Run uperf latency test:
[ec2-user@ip-10-10-5-145 uperf]$ export h=10.10.3.181
[ec2-user@ip-10-10-5-145 uperf]$ export proto=TCP
[ec2-user@ip-10-10-5-145 uperf]$ uperf -m workloads/netperf.xml -a -e -p
…
Txn Count avg cpu max min
--------------------------------------------------------------------------------------------------
Txn0 1 605.02us 0.00ns 605.02us 605.02us
Txn1 152148 197.06us 0.00ns 10.92ms 146.15us
Txn2 1 40.05us 0.00ns 40.05us 40.05us
Run uperf throughput test:
[ec2-user@ip-10-10-5-145 uperf]$ uperf -m workloads/iperf.xml -a -e -p
Starting 8 threads running profile:iperf ... 0.00 seconds
Txn1 0 / 1.00(s) = 0 8op/s
Txn2 29.10GB / 30.23(s) = 8.27Gb/s 126164op/s
Txn3 0 / 0.00(s) = 0 0op/s
--------------------------------------------------------------------------------------------------
Total 29.10GB / 32.33(s) = 7.73Gb/s 117959op/s
Key numbers are highlighted in bold. All numbers will be summaraized in the comparison table at the end of this blog.

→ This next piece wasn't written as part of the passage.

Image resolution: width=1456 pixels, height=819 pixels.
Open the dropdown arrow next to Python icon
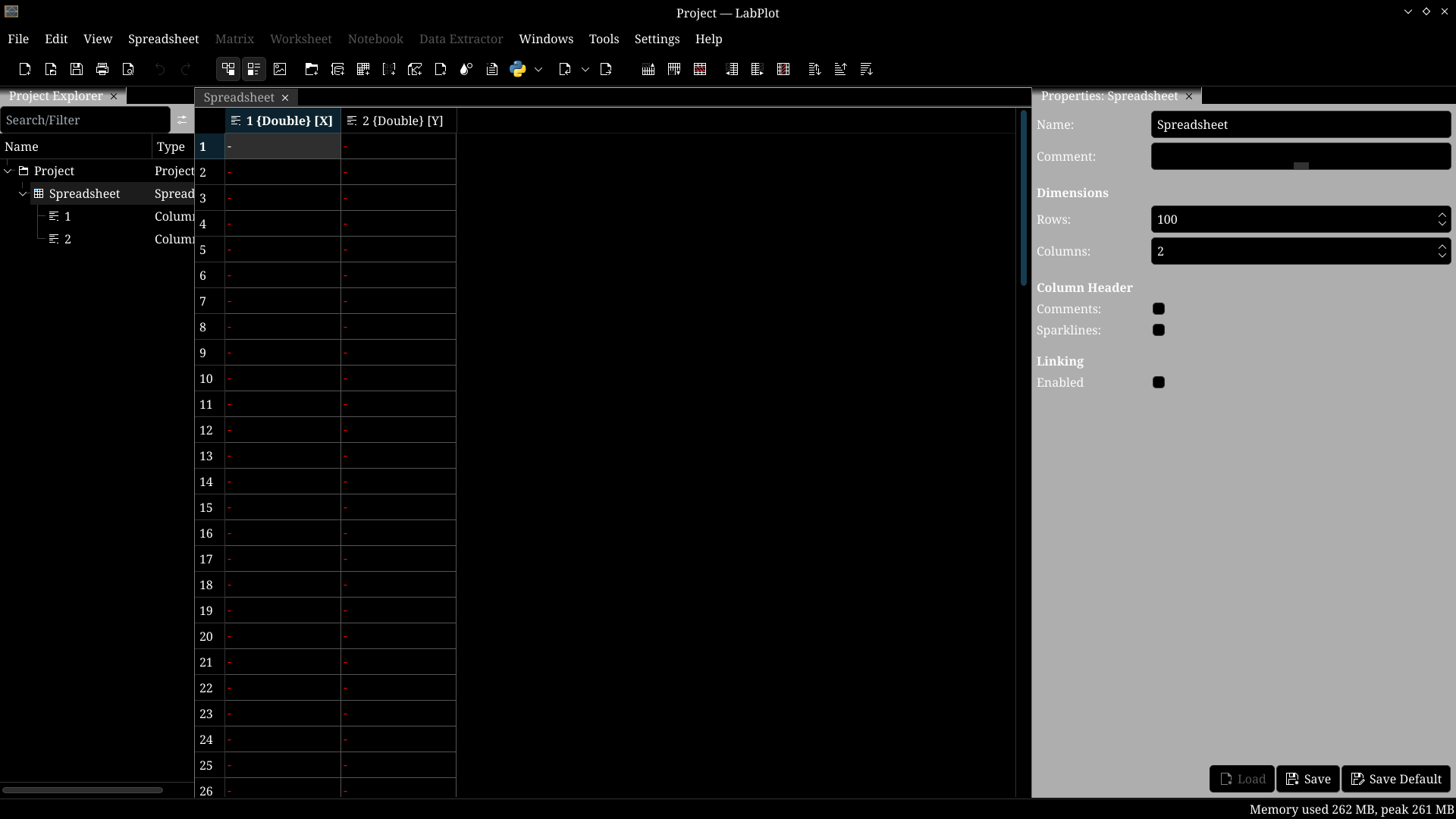[538, 69]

4. OCI: network test between 2 instances, different AD
Ping test.
[opc@net-test-ad1-1 uperf]$ ping -c 50 -s 1400 -i 0.2 -q 10.0.1.5
PING 10.0.1.5 (10.0.1.5) 1400(1428) bytes of data.

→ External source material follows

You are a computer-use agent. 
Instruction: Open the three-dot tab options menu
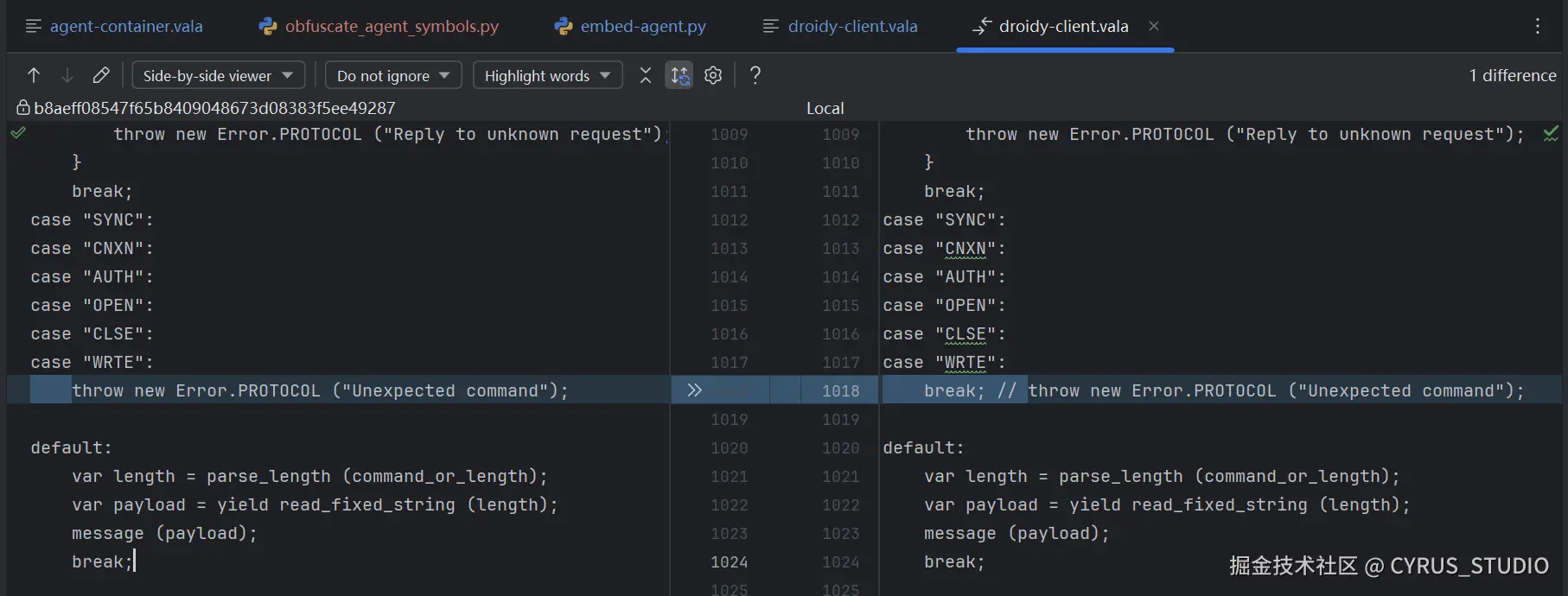pos(1537,26)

--- 10.0.1.5 ping statistics ---
50 packets transmitted, 50 received, 0% packet loss, time 9800ms
rtt min/avg/max/mdev = 0.706/0.724/0.786/0.018 ms
Uperf test.
Run uperf latency test:
[opc@net-test-ad1-1 uperf]$ export h=10.0.1.5
[opc@net-test-ad1-1 uperf]$ export proto=TCP
[opc@net-test-ad1-1 uperf]$ uperf -m workloads/netperf.xml -a -e -p
…
Txn Count avg cpu max min
--------------------------------------------------------------------------------------------------
Txn0 1 1.89ms 0.00ns 1.89ms 1.89ms
Txn1 43090 696.85us 0.00ns 1.42ms 679.91us
Txn2 1 16.21us 0.00ns 16.21us 16.21us
Run uperf throughput test:
[opc@net-test-ad1-1 uperf]$ uperf -m workloads/iperf.xml -a -e -p
Starting 8 threads running profile:iperf ... 0.00 seconds
Txn1 0 / 1.00(s) = 0 8op/s
Txn2 34.46GB / 30.23(s) = 9.79Gb/s 149424op/s
Txn3 0 / 0.00(s) = 0 0op/s
--------------------------------------------------------------------------------------------------
Total 34.46GB / 32.33(s) = 9.16Gb/s 139708op/s
5. AWS: network test between 2 instances, different AZ
Ping test.
[ec2-user@ip-10-10-5-145 uperf]$ ping -c 50 -s 1400 -i 0.2 -q 10.10.2.207
PING 10.10.2.207 (10.10.2.207) 1400(1428) bytes of data.
--- 10.10.2.207 ping statistics ---
50 packets transmitted, 50 received, 0% packet loss, time 9801ms
rtt min/avg/max/mdev = 0.638/0.678/0.741/0.038 ms
Uperf test.
Run uperf latency test:
[ec2-user@ip-10-10-5-145 uperf]$ export h=10.10.2.207
[ec2-user@ip-10-10-5-145 uperf]$ export proto=TCP
[ec2-user@ip-10-10-5-145 uperf]$ uperf -m workloads/netperf.xml -a -e -p
…
Txn Count avg cpu max min
--------------------------------------------------------------------------------------------------
Txn0 1 2.67ms 0.00ns 2.67ms 2.67ms
Txn1 46138 650.44us 0.00ns 201.36ms 542.42us
Txn2 1 22.06us 0.00ns 22.06us 22.06us
Run uperf throughput test:
[ec2-user@ip-10-10-5-145 uperf]$ uperf -m workloads/iperf.xml -a -e -p
Starting 8 threads running profile:iperf ... 0.00 seconds
Txn1 0 / 1.00(s) = 0 8op/s
Txn2 17.57GB / 30.23(s) = 4.99Gb/s 76208op/s
Txn3 0 / 0.00(s) = 0 0op/s
--------------------------------------------------------------------------------------------------
Total 17.57GB / 32.33(s) = 4.67Gb/s 71252op/s
IV. Conclusion
Below is a summary of our obtained results:
| Env | Test description | Latency | Throughput |
|---|---|---|---|
| OCI | Test between two instances, Same AD | 71.45us | 9.79GB/s |
| AWS | Test between two instances, in same Placement group, same AZ | 70.79us | 9.79GB/s |
| AWS | Test between two instances, in different Placement group, same AZ | 197.06us | 8.27GB/s |
| OCI | Test between two instances, different AD | 696.85us | 9.79GB/s |
| AWS | Test between two instances, different AZ | 650.44us | 4.99GB/s |
The configuration of AWS with the Placement group applied performed very similar to OCI running two instances in the same AD.
Removing the AWS placement group increased latency significantly and shaved off about 10% of throughput.
Cross AZ/AD traffic added more latency, which was expected, but cross AZ also decreased
throughput in AWS – which was rather un-expected. Potential causes for this could be examined in a future blog.